Requirement => Could you filter the listing for lines with the word "para" and return them?

Data for the task =>
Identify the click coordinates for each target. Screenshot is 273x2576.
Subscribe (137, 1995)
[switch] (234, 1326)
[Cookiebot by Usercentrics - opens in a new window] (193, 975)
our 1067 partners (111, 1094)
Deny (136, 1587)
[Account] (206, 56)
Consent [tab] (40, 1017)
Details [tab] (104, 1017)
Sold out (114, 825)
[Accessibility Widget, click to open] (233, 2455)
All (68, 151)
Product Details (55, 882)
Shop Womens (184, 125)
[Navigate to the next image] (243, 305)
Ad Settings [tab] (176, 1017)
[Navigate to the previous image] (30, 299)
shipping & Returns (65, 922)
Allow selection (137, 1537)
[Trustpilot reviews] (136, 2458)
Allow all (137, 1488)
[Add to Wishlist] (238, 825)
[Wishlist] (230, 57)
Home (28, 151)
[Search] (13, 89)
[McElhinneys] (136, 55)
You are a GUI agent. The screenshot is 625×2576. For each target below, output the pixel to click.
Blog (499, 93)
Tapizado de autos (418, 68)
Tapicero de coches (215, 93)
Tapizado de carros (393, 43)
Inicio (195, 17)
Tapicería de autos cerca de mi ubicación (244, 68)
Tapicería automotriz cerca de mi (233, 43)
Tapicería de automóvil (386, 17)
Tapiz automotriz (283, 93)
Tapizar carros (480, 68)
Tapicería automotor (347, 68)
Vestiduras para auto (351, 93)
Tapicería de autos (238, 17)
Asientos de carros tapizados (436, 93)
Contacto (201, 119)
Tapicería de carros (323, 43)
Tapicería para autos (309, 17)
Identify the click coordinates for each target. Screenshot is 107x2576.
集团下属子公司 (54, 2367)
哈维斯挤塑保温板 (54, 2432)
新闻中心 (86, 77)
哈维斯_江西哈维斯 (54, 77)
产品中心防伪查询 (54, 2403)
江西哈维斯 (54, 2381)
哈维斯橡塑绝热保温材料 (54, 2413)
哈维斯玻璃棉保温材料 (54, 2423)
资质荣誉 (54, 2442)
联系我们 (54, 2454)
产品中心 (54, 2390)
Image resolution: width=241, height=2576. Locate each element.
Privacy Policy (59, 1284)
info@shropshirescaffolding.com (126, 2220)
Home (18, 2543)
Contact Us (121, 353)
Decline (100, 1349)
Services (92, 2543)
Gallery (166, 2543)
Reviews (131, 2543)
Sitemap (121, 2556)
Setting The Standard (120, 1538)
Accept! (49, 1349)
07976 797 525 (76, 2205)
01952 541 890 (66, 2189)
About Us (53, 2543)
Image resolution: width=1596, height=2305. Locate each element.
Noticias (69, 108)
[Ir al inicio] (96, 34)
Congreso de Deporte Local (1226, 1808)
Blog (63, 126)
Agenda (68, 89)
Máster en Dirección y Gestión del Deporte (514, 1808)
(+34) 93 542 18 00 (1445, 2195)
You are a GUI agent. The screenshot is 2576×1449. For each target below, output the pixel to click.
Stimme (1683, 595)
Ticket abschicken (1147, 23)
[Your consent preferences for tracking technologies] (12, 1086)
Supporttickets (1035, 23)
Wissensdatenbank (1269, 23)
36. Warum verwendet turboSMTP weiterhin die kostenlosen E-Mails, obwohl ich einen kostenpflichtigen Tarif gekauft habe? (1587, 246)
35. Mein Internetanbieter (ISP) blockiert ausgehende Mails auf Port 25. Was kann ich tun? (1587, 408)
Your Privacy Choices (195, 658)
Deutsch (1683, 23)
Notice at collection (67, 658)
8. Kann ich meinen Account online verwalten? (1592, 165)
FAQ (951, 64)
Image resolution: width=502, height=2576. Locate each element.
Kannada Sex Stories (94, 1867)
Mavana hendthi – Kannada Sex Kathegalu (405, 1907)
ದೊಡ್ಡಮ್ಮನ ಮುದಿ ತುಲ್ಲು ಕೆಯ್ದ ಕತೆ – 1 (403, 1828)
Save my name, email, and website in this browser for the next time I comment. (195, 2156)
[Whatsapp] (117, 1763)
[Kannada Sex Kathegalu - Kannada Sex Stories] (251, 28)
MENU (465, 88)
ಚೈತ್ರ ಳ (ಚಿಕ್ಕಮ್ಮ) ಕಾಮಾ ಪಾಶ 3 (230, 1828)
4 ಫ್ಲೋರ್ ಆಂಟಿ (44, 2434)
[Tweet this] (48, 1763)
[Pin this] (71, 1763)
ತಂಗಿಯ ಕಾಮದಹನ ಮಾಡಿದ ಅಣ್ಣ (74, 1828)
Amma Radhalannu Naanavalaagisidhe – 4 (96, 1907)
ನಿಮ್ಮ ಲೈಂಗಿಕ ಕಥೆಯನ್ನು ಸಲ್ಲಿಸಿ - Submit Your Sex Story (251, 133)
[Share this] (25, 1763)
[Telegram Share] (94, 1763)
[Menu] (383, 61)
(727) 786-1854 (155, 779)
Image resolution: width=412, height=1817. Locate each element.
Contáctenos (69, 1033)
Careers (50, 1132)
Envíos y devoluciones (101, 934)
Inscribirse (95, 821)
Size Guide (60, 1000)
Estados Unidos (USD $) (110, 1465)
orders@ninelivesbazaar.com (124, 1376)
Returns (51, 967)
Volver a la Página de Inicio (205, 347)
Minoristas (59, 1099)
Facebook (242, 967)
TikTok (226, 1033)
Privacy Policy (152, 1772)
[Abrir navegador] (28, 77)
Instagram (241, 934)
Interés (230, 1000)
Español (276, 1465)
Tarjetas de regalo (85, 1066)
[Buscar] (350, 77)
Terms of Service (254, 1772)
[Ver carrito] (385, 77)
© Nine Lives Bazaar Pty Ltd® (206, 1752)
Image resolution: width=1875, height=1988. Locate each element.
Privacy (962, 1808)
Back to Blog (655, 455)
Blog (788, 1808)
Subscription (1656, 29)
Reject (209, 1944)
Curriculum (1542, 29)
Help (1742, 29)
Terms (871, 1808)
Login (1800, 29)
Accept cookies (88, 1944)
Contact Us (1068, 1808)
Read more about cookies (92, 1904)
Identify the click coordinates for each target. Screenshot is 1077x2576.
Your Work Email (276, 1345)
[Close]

The answer =>
Vestiduras para auto (351, 93)
Tapicería para autos (309, 17)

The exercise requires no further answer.